Tut sich da was ????? , wir haben jedenfalls Null Info , nicht mal der Überprüfungsbericht von Siemens über unserem PG sagt was aus!

Einige Wochen später :
Das PG wurde mit dem "kribbeln" weiter benutzt.
Neues Problem: S5 Schnittstelle funktioniert nicht mehr ,
Es war nicht mehr möglich Online mit dem AG zu gehen.
Nach Stundenlangen probieren mit Unterstützung der Hotline:
"Gerät bitte einschicken"
Gesagt , getan:
Gerät kommt zurück , wieder keine Info , was am Gerät war ,
Der Reparaturbericht , bestehend aus 2 DinA4 Seiten , voll mit irgendwelchen
Nummern und Bezeichnugen und blabla , zum Schluß steht :
"Repariert zurück"  Toll !

Es ist schon eine Frechheit , wie mit dem Kunde umgegangen wird.
Allein schon die nervige S5 Lösung für das Field PG M3 , wo man für
die Benutzung von S5 auf "Einprozessorbetrieb" umständlich umschalten muß,
und das für ein "Siemens PG , spezielle Ausführung inkl. S5".

Bin das einschicken langsam leid !

W.S.


----------



## maxi (26 November 2010)

Hallo,

warum hast du das Gerät nicht zurück gegeben oder austauschen lassen?

Hatten früher manchmal Probleme mit PG`s. Haben diese anstandslos am nächsten Tag von einem Siemens Mitarbeiter ausgetauscht bekommen.


----------



## vollmi (26 November 2010)

Dieses Kribbel habe ich schon bei diversen Notebooks gehabt. Ich meine die Metallbewehrten Gehäuse sind ja schön und gut, aber eben werden durch ein unangenehmes Berührungsgefühl erkauft.

Ich frage mich allerdings warum man überhaupt noch PGs kauft, sie sind sehr teuer und können nicht zwingend dementsprechend mehr wie ein normales Notebook. Jetzt mal von den Programmierschnittstellen abgesehen wo man ja den deltalogicadapter im Koffer dabei hat.

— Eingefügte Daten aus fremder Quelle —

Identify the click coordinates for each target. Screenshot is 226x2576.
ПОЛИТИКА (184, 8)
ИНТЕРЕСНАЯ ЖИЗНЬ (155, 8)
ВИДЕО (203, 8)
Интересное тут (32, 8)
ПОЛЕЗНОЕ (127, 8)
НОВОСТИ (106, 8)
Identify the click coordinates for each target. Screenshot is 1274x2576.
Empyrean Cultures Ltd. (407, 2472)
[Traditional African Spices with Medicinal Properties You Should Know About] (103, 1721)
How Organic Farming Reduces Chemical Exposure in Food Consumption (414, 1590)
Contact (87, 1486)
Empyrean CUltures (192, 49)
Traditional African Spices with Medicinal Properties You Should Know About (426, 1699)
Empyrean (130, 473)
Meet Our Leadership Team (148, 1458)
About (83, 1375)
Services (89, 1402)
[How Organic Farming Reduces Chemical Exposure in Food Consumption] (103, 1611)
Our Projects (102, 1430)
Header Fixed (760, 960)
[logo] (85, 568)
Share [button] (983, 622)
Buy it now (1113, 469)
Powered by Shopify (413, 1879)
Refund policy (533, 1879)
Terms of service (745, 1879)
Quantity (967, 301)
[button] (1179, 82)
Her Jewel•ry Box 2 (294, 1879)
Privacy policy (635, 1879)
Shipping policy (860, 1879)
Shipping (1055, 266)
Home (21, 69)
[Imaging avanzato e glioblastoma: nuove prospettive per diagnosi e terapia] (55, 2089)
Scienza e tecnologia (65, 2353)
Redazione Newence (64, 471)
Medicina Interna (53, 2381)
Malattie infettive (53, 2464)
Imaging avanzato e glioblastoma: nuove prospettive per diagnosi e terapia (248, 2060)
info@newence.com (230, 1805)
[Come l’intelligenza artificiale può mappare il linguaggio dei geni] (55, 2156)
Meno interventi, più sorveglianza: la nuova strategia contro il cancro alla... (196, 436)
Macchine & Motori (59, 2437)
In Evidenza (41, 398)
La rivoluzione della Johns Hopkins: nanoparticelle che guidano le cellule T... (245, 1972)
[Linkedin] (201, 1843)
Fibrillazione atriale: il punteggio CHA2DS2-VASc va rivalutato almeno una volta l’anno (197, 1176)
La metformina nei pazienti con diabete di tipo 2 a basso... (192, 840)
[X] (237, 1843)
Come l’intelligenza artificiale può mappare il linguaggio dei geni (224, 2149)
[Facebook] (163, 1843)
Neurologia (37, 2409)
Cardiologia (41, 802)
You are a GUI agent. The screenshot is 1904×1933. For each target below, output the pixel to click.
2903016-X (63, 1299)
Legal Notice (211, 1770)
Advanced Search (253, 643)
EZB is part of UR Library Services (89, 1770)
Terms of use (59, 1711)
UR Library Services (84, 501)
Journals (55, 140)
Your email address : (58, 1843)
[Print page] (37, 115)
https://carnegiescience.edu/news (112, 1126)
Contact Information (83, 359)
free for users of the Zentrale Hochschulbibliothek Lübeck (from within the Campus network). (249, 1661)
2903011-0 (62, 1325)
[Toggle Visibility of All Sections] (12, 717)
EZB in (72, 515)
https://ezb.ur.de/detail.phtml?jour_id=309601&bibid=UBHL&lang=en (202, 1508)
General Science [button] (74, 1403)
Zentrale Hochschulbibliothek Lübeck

Wenn man was robustes will kauft man doch ein Rugged Notebook z.B. von Amrel. oder wenn man was schnelles kleines will ein Elite von HP (die kann man sich dann in doppelter Ausführung untern Tisch legen für den Preis eines Siemens PGs).


----------



## maxi (26 November 2010)

Hallo,

wir haben für Programmierarbeiten immer FS und Dell benuzt.
Im Feld aber sehr gerne die Siemens Field PG`s.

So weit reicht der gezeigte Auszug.